Walking aid according to claim 1, wherein said damper comprises a resilient element, such as a spring.
Walking aid according to claim 1, wherein said control unit (9) comprises a rod (44), one end of which is hingedly connected to the support element (5) by means of a hinge (13), and the other end of which is provided with two springs (46, 48).
Walking aid according to claim 3, further comprising a sliding bearing (47) between the springs (46, 48) in which the rod (44) can slide.
Walking aid according to claim 4, wherein the walking aid is further provided with an actuator in order to influence the angle of rotation α-Y of the pelvis.
Walking aid according to any one of claims 1 to 5, wherein the walking aid is further provided with a control unit in order to influence the position of the pelvis in the XY-plane.
Walking aid according to claim 6, wherein the control unit for influencing the position of the pelvis in the XY-plane is positioned on the wheel axle.
Walking aid according to Claim 2, wherein the hinged connection comprises a ball hinge.
Walking aid according to one of Claims 1 to 8, further provided with one or more motors for driving the pair of primary wheels.

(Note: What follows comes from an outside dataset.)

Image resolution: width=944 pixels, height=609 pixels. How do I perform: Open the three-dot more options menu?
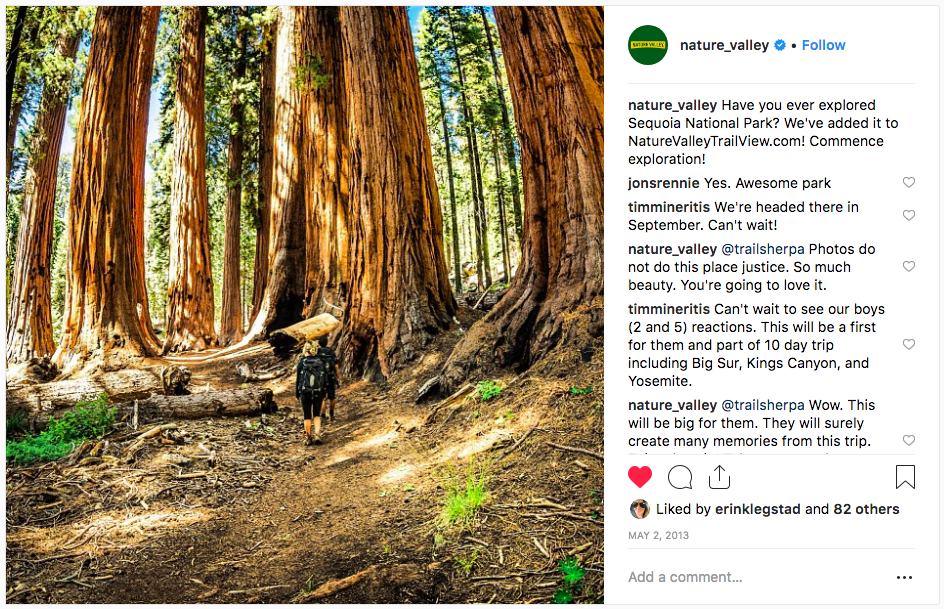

Walking aid according to Claim 9, wherein the primary wheels can be driven at different speeds and/or in different directions of rotation.
Walking aid according to one of Claims 1 to 10, further comprising one or more support wheels, which do not contact the ground during normal use.
Walking aid according to one of Claims 1 to 11, further comprising a weight positioned with respect to the primary wheels and the support element such that an upwards force is exerted on the support element by means of a lever effect.
Walking aid according to one of Claims 1 to 12, further comprising one or more sensors for determining the movement of the support element in one or more degrees of freedom.